The exercise: Locate each line in the records that contains the word "resolution", and copy those lines out in full.

........

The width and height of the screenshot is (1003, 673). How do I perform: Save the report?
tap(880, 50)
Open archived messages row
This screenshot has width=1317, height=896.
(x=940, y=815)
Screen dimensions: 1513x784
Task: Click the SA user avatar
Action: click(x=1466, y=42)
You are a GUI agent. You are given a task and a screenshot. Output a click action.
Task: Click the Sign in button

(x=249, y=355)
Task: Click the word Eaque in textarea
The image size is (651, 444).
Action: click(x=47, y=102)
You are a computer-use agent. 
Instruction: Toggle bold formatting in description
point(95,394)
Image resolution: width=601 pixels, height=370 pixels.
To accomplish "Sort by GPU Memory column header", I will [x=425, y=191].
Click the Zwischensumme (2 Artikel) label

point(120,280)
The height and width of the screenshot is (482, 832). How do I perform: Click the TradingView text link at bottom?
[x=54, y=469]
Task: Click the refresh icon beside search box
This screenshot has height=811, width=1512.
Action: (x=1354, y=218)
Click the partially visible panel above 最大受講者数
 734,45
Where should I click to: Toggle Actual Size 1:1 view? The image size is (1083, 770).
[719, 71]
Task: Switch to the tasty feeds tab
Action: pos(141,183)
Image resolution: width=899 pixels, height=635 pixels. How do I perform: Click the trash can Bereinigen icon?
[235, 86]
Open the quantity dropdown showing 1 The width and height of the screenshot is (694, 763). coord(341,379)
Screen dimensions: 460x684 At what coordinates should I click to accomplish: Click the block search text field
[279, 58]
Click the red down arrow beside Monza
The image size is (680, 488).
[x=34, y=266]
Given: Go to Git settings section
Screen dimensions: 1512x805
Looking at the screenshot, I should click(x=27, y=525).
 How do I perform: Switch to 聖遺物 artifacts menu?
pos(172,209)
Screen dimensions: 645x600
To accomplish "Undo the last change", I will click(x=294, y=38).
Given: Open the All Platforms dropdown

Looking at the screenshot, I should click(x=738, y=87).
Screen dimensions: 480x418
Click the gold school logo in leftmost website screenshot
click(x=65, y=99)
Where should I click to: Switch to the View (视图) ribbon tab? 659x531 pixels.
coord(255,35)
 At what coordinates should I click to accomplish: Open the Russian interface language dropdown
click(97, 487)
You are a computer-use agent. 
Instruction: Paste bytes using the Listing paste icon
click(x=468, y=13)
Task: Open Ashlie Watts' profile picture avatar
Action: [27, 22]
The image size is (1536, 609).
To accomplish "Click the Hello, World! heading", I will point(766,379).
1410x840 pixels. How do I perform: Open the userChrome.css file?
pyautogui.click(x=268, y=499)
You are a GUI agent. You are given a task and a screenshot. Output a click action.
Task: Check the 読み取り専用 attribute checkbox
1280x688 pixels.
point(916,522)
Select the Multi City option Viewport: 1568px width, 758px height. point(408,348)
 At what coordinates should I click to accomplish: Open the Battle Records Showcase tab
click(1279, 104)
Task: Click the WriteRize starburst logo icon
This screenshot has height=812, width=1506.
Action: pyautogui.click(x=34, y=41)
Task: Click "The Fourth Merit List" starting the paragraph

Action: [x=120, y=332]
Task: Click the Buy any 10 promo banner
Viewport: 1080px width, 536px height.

........

Answer to the exercise:
Image resolution: width=601 pixels, height=370 pixels.
Image resolution: width=899 pixels, height=635 pixels. How do I perform: Click the trash can Bereinigen icon?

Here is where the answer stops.